Notation ESG : publication d’un nouveau règlement

Antoine DUMONT

Un nouveau règlement (UE) 2024/3005 du 27 novembre 2024 et publié le 12 décembre de la même année a pour vocation de renforcer la transparence et l’intégrité des activités de notation ESG.

Source : Règlement (UE) 2024/3005 du parlement européen et du conseil du 27 novembre 2024

I – La notation ESG

Avant d’entrer dans les apports spécifiques de ce règlement, il peut être opportun de revenir sur ce qu’est une notation ESG.

Une notation ESG est une note qui a pour objectif d’évaluer la performance globale d’une entreprise selon des critères environnementaux, sociétaux et de gouvernance. La notation ESG permet également, par la notation des entreprises dans lesquelles il est investi, de donner une coloration à un fonds d’investissement et permet donc aux investisseurs de s’orienter vers des fonds plus ou moins respectueux des critères précités.

Ces notations ESG sont émises par des agences de notation parmi lesquelles on peut citer MSCI, Standard & Poor’s, Sustainalytics ou encore EcoVadis. Elles se basent sur différents indicateurs pour noter par « pilier », chacun des piliers étant divisé en sous-catégories, avec une note pour chacun des trois critères, comme l’émission de gaz à effets de serre, la proportion de fournisseurs engagés à respecter les droits de l’homme ou encore la proportion d’administrateurs indépendants au sein du conseil d’administration. Les notes de ces piliers permettent ensuite d’obtenir une moyenne représentée bien souvent sous forme de lettres (AAA, C+ etc.).

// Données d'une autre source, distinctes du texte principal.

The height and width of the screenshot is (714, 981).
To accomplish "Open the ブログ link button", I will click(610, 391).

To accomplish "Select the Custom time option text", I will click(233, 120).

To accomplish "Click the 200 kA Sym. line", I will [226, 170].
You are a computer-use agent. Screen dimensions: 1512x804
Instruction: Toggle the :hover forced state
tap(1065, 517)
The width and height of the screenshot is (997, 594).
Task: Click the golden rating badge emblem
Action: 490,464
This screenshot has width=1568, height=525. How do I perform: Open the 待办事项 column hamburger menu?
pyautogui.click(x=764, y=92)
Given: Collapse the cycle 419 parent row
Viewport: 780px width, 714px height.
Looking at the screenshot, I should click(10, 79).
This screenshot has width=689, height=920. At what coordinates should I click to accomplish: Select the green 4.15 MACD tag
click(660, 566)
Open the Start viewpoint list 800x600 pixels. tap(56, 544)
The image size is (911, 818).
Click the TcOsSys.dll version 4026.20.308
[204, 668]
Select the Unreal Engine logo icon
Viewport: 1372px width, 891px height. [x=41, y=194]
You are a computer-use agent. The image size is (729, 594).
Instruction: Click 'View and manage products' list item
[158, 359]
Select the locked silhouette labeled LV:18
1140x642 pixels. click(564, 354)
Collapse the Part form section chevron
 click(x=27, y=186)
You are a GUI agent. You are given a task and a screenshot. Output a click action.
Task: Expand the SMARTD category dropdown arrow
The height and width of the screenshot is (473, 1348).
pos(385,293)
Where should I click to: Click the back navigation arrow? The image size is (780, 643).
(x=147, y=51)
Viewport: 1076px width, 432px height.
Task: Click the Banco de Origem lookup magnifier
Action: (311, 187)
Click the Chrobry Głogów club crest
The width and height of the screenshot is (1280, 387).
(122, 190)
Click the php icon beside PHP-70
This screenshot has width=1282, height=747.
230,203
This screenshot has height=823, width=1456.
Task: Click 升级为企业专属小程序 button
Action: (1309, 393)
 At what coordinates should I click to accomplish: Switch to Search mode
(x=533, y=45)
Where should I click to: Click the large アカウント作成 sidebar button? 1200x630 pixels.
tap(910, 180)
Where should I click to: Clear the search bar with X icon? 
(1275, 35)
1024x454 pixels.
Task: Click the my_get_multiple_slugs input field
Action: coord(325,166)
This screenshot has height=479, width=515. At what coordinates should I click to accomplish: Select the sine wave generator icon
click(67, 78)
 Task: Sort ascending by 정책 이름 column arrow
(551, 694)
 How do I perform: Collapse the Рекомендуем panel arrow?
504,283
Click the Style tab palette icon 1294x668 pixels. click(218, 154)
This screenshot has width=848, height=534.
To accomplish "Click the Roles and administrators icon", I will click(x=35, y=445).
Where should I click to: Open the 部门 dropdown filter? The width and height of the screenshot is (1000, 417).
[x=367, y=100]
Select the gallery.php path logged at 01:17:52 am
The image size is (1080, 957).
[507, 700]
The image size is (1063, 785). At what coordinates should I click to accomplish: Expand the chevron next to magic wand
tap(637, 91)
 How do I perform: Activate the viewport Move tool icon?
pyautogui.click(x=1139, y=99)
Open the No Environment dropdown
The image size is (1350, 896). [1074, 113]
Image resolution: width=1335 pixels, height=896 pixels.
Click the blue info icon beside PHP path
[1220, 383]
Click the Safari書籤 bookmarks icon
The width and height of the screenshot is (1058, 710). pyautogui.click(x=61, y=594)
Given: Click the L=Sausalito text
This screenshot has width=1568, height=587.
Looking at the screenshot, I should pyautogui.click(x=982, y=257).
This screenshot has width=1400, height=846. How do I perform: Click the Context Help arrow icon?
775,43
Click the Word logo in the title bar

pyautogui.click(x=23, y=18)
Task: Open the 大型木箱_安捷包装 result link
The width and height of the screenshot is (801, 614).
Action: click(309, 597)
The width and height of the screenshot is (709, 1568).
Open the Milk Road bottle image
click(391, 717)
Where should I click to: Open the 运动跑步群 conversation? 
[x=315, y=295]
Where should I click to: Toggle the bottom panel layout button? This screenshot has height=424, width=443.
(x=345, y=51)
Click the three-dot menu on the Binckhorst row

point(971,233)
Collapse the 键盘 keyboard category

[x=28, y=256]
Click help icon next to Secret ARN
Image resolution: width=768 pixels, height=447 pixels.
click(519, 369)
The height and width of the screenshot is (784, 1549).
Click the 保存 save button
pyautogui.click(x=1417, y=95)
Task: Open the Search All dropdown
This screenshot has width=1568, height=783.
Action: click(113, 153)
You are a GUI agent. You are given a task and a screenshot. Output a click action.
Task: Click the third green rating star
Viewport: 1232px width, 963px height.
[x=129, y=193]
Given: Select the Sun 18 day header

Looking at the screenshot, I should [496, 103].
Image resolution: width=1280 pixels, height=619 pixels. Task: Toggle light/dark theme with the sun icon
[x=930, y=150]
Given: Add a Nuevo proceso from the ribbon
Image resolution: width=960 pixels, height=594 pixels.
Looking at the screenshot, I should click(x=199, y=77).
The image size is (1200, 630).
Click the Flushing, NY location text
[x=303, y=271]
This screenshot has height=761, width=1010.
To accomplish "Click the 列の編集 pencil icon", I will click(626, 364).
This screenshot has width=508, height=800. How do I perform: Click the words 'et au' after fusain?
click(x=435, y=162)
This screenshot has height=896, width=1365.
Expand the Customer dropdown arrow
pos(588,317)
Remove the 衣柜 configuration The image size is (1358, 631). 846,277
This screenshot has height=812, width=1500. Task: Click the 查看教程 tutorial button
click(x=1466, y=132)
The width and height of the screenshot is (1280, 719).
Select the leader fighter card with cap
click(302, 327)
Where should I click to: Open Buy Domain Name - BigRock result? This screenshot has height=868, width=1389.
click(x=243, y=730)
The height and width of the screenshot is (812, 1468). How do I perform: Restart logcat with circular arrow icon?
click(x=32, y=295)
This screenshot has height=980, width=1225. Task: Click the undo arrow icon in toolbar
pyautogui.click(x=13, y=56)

Chaque agence de notation dispose de sa propre méthodologie. Elle choisit la pondération des sous-catégories des piliers, ainsi que des piliers eux-mêmes. De plus, chaque agence sélectionne les indicateurs d’intérêt, qui varient nécessairement en fonction du secteur d’activité dans lequel l’entreprise agit. Cet état de fait conduit à des divergences de notation entre les agences de notation, une entreprise pouvant obtenir telle note de la part de l’agence MSCI et telle autre de la part de l’agence EcoVadis.

En définitive, les notations ESG émanent de différentes agences de notation qui possèdent chacune sa propre méthodologie de notation. Les méthodologies opaques de notation ont conduit à une certaine défiance et un manque de confiance quant aux notations ESG attribuées aux entreprises. Une défiance et un manque de confiance que le règlement à l’étude se propose de gommer.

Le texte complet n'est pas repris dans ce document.